FOR IMMEDIATE RELEASE –
"The abuse of embryonic humans reached a sinister new low today with the announcement that scientists in Newcastle, UK, have derived functional sperm from embryonic stem cells" said Dr David van Gend, national director of Australians for Ethical Stem Cell Research.
"This is an abuse both because of its implications – namely, that scientists can now exploit a dead embryo as a source of sperm – but also because it was entirely unnecessary to use embryos as the source of stem cells. That was an ethically wanton act, to use embryos when an uncontentious and superior alternative was available.
"If there is any medical value in learning to create sperm from stem cells – and there are some arguable uses – then this objective could have been met in an ethically uncontentious way: the sperm could equally well be created from non-embryonic stem cells. Indeed the Newcastle researchers are already working on creating sperm from iPS cells, without exploiting embryos: Time magazine reports that "Nayernia's group is now working on creating sperm from the skin cells of infertile men (the sperm cells in the current study were generated from embryos discarded by fertility clinics)"
"We know that iPS cells, derived from adult cells without ever using eggs or embryos, are the exact functional equivalent of ESCs. Anything an ESC can do, an iPS can do – with the further advantage that iPS exactly matches the patient. The sperm created from embryos are that embryo's sperm. The sperm created from an iPS cell are the sperm of the adult whose skin cell was transformed into an iPS cell, and then into sperm.
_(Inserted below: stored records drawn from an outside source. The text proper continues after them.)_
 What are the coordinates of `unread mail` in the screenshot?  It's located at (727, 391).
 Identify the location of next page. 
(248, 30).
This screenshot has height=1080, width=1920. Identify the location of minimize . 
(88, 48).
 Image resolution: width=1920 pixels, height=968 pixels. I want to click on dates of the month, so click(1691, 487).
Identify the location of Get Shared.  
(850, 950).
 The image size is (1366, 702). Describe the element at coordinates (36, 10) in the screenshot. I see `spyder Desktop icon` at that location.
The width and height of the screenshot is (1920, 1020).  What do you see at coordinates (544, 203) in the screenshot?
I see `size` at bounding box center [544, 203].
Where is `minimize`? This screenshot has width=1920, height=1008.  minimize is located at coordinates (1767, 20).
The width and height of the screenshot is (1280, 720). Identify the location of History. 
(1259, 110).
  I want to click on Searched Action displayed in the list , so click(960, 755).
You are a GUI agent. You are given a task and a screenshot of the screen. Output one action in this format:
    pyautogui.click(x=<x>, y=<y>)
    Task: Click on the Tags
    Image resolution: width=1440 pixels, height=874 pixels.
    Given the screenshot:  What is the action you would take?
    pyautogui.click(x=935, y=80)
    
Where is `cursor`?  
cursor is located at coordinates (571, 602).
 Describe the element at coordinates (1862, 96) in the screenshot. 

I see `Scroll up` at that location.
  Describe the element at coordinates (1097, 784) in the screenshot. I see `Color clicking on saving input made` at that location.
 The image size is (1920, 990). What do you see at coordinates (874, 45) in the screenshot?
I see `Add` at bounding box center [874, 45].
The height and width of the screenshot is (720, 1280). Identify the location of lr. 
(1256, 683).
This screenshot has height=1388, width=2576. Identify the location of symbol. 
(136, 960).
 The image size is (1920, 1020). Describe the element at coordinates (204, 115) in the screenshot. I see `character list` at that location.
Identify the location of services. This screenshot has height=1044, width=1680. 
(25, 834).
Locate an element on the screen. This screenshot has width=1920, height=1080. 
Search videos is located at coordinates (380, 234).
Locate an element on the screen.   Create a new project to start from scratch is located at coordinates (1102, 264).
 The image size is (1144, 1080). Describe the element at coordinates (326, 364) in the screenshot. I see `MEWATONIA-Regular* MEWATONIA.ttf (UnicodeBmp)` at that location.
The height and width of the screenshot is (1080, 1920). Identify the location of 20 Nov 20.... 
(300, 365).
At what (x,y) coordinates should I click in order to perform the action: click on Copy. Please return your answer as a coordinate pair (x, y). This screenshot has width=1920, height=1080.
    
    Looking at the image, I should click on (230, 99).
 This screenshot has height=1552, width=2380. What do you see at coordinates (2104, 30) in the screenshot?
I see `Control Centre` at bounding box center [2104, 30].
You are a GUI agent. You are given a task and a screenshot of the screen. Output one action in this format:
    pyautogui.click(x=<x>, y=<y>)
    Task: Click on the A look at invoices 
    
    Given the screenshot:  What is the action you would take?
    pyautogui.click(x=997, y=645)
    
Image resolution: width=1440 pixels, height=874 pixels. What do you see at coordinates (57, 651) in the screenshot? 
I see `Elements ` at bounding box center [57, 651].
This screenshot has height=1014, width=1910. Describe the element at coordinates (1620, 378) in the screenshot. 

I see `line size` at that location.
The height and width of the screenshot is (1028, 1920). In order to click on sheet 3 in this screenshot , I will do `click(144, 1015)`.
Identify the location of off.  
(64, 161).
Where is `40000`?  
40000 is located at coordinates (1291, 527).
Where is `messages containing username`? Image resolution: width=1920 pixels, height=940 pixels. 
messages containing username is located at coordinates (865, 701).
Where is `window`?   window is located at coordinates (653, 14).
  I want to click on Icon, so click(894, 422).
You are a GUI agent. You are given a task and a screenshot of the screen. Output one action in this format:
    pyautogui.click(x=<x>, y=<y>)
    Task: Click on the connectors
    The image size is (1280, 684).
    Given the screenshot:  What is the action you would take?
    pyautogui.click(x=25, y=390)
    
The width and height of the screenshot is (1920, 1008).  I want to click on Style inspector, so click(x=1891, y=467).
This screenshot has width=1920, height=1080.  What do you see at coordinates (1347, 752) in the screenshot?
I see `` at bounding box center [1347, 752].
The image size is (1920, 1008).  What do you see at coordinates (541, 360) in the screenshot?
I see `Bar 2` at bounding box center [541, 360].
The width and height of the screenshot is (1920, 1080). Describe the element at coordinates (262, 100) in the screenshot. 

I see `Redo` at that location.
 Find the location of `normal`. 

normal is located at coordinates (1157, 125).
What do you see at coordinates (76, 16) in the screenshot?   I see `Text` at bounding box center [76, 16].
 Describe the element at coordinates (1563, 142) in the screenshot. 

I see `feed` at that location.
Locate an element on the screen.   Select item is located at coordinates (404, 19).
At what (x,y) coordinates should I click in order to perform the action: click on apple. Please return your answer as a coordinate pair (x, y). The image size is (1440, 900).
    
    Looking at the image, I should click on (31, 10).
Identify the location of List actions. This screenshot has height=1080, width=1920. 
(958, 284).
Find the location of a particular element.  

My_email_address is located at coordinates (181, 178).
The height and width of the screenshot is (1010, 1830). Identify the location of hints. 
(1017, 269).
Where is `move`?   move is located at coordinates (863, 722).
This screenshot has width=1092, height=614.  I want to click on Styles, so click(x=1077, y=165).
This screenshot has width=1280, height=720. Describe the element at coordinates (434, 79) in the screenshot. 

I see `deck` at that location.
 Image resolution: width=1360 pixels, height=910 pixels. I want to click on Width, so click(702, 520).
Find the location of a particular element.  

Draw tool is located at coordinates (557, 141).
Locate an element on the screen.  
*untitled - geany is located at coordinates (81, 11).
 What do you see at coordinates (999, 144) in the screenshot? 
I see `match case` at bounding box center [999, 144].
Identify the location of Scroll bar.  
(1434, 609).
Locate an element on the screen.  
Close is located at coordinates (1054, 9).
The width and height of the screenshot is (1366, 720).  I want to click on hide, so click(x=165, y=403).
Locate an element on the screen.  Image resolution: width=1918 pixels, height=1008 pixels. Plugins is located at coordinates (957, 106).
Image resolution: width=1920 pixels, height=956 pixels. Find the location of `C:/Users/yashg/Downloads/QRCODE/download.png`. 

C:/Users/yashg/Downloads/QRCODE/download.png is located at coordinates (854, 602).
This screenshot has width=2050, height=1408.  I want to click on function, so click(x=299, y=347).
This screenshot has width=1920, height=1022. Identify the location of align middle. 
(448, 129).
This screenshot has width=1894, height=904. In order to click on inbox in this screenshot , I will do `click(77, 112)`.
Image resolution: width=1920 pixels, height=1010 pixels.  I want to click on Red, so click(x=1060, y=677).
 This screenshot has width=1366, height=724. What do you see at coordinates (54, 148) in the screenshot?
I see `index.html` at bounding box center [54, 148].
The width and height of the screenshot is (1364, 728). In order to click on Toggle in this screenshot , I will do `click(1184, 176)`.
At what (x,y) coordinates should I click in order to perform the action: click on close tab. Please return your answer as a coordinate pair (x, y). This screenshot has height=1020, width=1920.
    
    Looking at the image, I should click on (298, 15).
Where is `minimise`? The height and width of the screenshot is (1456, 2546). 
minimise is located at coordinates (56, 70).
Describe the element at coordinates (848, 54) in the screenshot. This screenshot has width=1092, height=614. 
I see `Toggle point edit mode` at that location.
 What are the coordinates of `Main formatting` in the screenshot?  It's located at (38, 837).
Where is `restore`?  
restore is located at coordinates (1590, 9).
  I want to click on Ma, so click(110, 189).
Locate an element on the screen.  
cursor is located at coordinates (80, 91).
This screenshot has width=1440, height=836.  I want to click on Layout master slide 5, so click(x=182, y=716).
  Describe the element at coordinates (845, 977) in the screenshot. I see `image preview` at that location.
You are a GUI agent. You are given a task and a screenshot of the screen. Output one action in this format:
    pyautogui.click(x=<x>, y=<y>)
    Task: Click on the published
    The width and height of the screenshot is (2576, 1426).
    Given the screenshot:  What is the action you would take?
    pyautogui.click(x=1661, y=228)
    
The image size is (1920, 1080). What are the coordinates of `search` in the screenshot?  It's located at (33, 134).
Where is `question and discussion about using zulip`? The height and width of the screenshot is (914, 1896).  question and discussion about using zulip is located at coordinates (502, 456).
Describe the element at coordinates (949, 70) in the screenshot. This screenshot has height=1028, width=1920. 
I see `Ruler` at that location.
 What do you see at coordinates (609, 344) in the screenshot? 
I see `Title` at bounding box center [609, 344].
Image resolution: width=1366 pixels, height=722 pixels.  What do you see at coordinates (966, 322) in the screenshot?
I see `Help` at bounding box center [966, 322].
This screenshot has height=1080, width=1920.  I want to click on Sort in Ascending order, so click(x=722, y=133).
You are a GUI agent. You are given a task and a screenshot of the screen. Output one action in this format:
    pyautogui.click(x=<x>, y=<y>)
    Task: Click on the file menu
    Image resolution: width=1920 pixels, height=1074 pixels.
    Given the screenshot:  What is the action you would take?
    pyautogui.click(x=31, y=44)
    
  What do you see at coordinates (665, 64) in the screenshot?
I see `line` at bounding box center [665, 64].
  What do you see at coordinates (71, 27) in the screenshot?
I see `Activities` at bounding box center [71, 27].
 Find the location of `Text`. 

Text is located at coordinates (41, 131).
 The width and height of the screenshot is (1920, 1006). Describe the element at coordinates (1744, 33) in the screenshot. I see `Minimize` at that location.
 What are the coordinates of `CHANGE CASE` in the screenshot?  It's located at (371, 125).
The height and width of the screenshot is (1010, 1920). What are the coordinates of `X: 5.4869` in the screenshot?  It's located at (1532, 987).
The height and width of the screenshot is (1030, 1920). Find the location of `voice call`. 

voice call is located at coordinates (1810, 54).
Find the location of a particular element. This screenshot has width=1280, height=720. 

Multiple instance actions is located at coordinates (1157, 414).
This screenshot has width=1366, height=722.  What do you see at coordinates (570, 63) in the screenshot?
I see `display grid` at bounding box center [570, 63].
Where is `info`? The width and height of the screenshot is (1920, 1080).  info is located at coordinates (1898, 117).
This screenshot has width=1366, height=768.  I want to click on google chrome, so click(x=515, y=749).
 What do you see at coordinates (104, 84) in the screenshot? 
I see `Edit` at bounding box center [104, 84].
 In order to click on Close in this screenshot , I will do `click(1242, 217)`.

"One valid medical application of sperm-from-stem-cells would be to enable infertile men – perhaps victims of mumps in childhood, or cancer treatment as young adults – to regenerate their own sperm from their own iPS cells. When this is done with iPS cells from the man himself, that avoids the exploitation of an embryo, and keeps the relationship of father-mother-child intact, since the sperm cells would indeed be derived to the patient himself.
"Incredibly, the Newcastle scientists suggest that SCNT cloning is the way to go to achieve genetically-matched stem-cell-sperm for an infertile man.
"But it would be scientific (and financial) folly to attempt to clone a patient into his twin embryo, in order to extract its stem cells – a task that has never been achieved - and turn them into sperm cells, when one could simply scrape his skin and turn those cells directly into pluripotent iPS cells – a task that is routinely achieved - and thereby into genetically-matched sperm.
"The abuses of embryonic stem cell science must be ended now that we have, in iPS, a scientifically and ethically superior alternative. I look forward to the Newcastle group's paper showing the creation of sperm from iPS cells, not embryos", Dr van Gend concluded. ENDS.